Vincenza si convince della diagnosi e ad aprile 2015 subisce un intervento chirurgico di asportazione del timoma, ma anziché migliorare le sue condizioni cominciano a peggiorare dando inizio a un vero e proprio calvario. Al brutto male seguono una polmonite e una paralisi dal tronco in giù. A Milano, dal professore Mariani, arriva la risposta: si tratta di una problema neuro muscolare dalle cause sconosciute. Non c'è una diagnosi precisa e nemmeno una cura. Per Vincenza ogni movimento diventa sempre più difficile. Da allora comincia un "pellegrinaggio" negli ospedali di mezza Italia e a tutt'oggi non ha una risposta, se non tentativi di farla passare per malata psichiatrica bisognosa di un trattamento sanitario obbligatorio a Padova. Eppure Vincenza Sicari vuole solo conoscere la sua malattia e una cura per ritornare a vivere.

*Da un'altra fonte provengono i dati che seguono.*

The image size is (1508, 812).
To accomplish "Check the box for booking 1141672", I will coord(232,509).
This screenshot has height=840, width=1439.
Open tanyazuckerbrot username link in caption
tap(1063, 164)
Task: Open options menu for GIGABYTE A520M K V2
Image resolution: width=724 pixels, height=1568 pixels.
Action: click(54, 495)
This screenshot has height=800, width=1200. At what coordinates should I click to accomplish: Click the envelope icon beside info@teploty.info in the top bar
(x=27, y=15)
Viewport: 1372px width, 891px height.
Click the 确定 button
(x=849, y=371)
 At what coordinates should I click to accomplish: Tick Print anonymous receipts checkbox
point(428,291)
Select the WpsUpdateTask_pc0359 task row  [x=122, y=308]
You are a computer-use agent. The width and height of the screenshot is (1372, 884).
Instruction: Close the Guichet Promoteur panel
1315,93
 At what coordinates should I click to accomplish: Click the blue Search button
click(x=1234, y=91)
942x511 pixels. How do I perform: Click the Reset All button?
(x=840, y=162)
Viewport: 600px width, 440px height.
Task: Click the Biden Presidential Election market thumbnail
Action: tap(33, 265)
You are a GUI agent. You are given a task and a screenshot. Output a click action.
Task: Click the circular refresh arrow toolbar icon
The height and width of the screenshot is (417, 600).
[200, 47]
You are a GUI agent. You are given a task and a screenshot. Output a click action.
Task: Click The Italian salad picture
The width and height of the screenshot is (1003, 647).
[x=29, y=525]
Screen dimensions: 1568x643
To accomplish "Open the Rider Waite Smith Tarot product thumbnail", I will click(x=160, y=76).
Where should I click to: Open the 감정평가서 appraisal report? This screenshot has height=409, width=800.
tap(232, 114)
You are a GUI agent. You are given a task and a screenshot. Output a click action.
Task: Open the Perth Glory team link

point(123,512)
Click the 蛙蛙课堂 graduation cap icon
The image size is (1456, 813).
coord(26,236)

Vincenza Sicari, atleta azzurra che ha fatto grande l'Italia dello sport, ha 39 anni. Nel 2008 ha raggiunto il picco della sua carriera arrivando 29esima nella maratona alle Olimpiadi di Pechino. Oggi però le gioie sportive sono solo un ricordo lontano. “Spero che qualcuno dall'alto si renda conto di quanto sta accadendo e prenda in mano la situazione. Voglio ripetere gli esami e poi se qualcuno ha sbagliato se la vedrà coi miei avvocati. Sono sicura di non avere una malattia rara”. L'incredibile odissea della Sicari sembra un brutto film. Gli avvocati che la assistono con dedizione hanno già richiesto al Comune di Padova la revoca immediata dell'autorizzazione al TSO. I legali denunciano l'illegittimità di un trattamento motivato con una documentazione inadeguata. Al momento ci sono pendenti procedimenti amministrativi e penali, a carico dell'ospedale di Padova, per alcuni fatti accaduti nel mese di luglio. In particolare nei giorni 17 e 24, senza consenso della signora Sicari, senza autorizzazione del Giudice Tutelare, senza preventiva comunicazione all'amministratore di sostegno, la donna è stata sottoposta a violenze morali oltre che fisiche e minacce di TSO. Lo scorso 19 luglio è stata trasferita con violenza e senza consenso in una stanza ufficio. Il 24 luglio è stata trasferita “con violenza” e senza consenso in Psichiatria: qui è stata minacciata di dover subire un TSO, trattamento che è stato attivato con la giustificazione che la persona era in agitazione psicomotoria e paranoica. Vincenza Sicari si trova tuttora “rinchiusa” in una stanza nel reparto di psichiatria con un caldo infernale, senza poter ricevere visite, senza poter parlare con i tanti amici che vengono a trovarla da tutta Italia.
il trasferimento coatto è stato 19 luglio non 17 e non esattamente da geriatria ma da quella angusta stanzetta priva di ogni apparecchio medicale come dovrebbe essere una stanza d'ospedale.
Come se non bastasse è paralizzata, quindi bisognosa di assistenza. Vincenza Sicari denuncia di non aver a disposizione nemmeno il campanello e quando ha bisogno di qualcosa è costretta ad urlare. Uno dei suoi legali, l'avvocato Antonio Petrongolo del foro di Roma spiega: “Su Vincenza si sta svolgendo un vero e proprio accanimento terapeutico finalizzato ad occultare le mancanze della struttura ospedaliera”. Dal canto loro i dirigenti dell'ospedale si rifiutano di dialogare con i legali: “Il primo TSO – prosegue Petrongolo – non solo è stato validato ma è stato poi autorizzato nel proseguo di un'ulteriore settimana senza alcuna giustificazione medica adeguata. La struttura si rifiuta di dialogare coi legali e approfitta delle dilatazioni processuali in ordine agli attuali giudizi in corso. Trattasi di una vicenda paradossale e deprivante della altrui libertà”. Vincenza piange e si dispera: “Sono anche una malata oncologica, sento che sto per morire vi prego aiutatemi”.